In the novel I’m currently working on, the hero catches a cold. This was partly to enable the heroine to visit him while he’s in bed (it’s a bad cold) and also to give him the opportunity to notice that she cares about him. Since she’s picked up a bit of knowledge about what to do with sick people, I thought I’d find out how she might look after someone with a cold.
Although it’s unlikely that my heroine would be aware of what the great medical minds of the Middle Ages thought about colds, I started with Medieval Medicine: A Reader. This book contains texts on medical subjects from the sixth to the sixteenth century.
I often read blogs while I’m having breakfast. If that’s what you’re doing and you’re at all squeamish, I recommend you come back later.
In the early Middle Ages, the main objective of someone treating a cold was to remove the mucus from the head (according to the Natural Remedies of Pliny). An infusion of cabbage leaves was recommended for this. A mixture of the juice of black beetroot and honey administered through the nose would also do the trick. In summer you could decoct clover by mashing it and boiling it in water. The patient would drink the result.
The writer also recommends gargles: one made of mustard, turnip seed, pepper, nasturtium seed, rocket, oregano and celery seed mixed with honey and hot water; and one made of mustard seed, sweetened vinegar, stavesacre ( a poisonous delphinium), hyssop heads and honey. I think honey might have been considered a bit of a cure-all in the Middle Ages, although it was more likely included in the gargles to disguise the taste of the other ingredients.
On top of this the patient was to avoid wine and baths and being out in the cold. In some ways this resembles the remedies of my childhood, in that we were given honey in hot milk and told to ‘wrap up warm’. In the days before central heating, not having a bath when you had a cold was a very sensible idea, so we didn’t.

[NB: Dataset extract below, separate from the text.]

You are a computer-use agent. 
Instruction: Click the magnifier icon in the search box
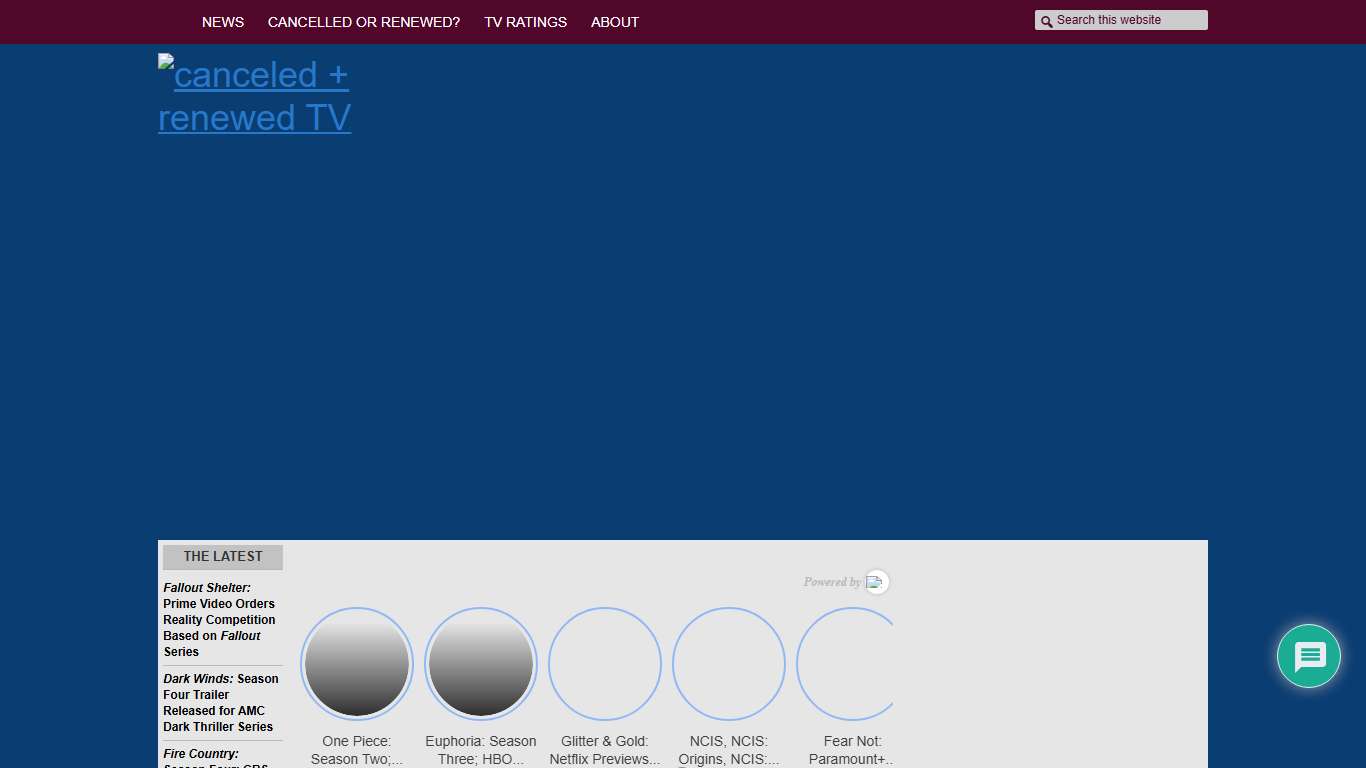pyautogui.click(x=1046, y=21)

By the thirteenth century things hadn’t changed much. In On the Properties of Things Bartholomew the Englishman suggested a decoction of roses in rain-water to be applied to the nostrils, except when there was a lot of sneezing going on. Alternatively, laudanum, frankincense, storax and castoreum might work. Storax was a resin obtained from tree bark. Castoreum is secreted from the anal sacs of the beaver and was mostly used to induce vomiting. Somewhat surprisingly, it’s used today as part of a substitute for vanilla flavouring and to flavour cigarettes. Yes, I did suggest you read something else while you’re having breakfast.
On the Properties of Things was a very popular work and was translated into English and French in the second half of the fourteenth century.
My heroine probably has a couple of recipes for gargles and she has a herb garden at her disposal. I doubt that administering an infusion of cabbage leaves to him would endear her to the object of her affections, though.